While the percentage of heroin-related deaths may have increased since 2010 and maybe now as high as about 50%, that may not reflect an increase in heroin use.
“We may have had the same numbers of people using illicit drugs ten years ago, but the big game changer is that back in the ‘80s when you purchased the drug on the street it was 5 to 10% heroin, but about 15 years ago, we saw a trend where the heroin was reaching purity levels closer to 90%,” said Robert Budsock, CEO of Integrity House, a treatment center based in Newark.
Recent papers suggest public health records identify a complex combination of methods for reducing the number of prescription drug overdose deaths.

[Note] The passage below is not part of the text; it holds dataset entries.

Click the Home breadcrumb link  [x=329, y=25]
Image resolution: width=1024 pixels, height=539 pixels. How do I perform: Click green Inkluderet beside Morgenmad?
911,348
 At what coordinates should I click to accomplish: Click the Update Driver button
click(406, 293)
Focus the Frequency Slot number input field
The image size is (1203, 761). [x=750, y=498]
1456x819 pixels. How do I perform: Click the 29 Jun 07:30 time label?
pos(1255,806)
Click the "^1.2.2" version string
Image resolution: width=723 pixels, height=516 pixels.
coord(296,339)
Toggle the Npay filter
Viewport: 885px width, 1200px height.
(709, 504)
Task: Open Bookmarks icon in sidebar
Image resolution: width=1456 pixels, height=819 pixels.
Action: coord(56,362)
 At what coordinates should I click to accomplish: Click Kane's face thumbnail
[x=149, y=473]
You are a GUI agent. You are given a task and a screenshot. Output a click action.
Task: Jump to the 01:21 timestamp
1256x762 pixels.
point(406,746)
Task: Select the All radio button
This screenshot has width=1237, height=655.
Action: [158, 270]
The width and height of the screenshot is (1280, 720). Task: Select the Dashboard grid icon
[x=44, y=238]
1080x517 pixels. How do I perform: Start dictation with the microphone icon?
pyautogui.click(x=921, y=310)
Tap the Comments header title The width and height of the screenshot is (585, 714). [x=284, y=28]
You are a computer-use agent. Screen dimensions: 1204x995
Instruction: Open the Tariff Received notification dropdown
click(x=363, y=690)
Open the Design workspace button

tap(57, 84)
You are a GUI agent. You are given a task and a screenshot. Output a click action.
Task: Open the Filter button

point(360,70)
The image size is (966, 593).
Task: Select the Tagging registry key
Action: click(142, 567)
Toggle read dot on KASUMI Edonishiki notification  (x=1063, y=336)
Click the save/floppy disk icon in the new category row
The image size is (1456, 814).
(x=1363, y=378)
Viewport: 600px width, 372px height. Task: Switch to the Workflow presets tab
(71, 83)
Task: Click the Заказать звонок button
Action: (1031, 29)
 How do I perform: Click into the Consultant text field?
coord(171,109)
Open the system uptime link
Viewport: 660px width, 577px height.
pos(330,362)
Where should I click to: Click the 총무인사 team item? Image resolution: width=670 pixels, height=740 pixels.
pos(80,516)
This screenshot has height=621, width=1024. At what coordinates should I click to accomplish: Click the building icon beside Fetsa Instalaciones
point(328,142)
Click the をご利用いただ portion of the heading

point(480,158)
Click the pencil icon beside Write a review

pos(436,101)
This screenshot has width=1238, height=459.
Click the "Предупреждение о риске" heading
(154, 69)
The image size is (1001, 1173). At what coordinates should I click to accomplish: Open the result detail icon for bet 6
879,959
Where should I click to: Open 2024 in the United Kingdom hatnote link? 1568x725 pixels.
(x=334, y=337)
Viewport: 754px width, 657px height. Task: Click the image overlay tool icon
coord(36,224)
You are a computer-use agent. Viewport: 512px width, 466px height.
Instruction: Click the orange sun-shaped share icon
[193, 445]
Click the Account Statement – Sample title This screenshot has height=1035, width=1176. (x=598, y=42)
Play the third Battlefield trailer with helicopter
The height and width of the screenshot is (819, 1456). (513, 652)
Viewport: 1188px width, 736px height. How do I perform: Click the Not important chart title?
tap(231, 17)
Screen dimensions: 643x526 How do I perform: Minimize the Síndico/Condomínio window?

For example, one paper describes partially-successful efforts in Ohio (which had the fifth highest rate of drug overdose deaths in the U.S.). The “comprehensive strategy” used in Ohio included increased naloxone distribution, associated reimbursement, a pharmacist-awareness campaign, and a prescription drug monitoring program (hereinafter PDMP). The authors found a reduction decreased from 45% in 2011 to 22% in 2015.Having effective PDMPs may be key to stemming the tide of opioid overdose deaths, according to Rebecca Haffajee, Ph.D., assistant professor at the University of Michigan School of Public Health. However, “the rapid proliferation of heterogeneous PDMPs has been largely uninformed by robust evidence or a systematic assessment of best practices,” and has “exemplified disorganized policymaking,” Haffajee said in her recent article. 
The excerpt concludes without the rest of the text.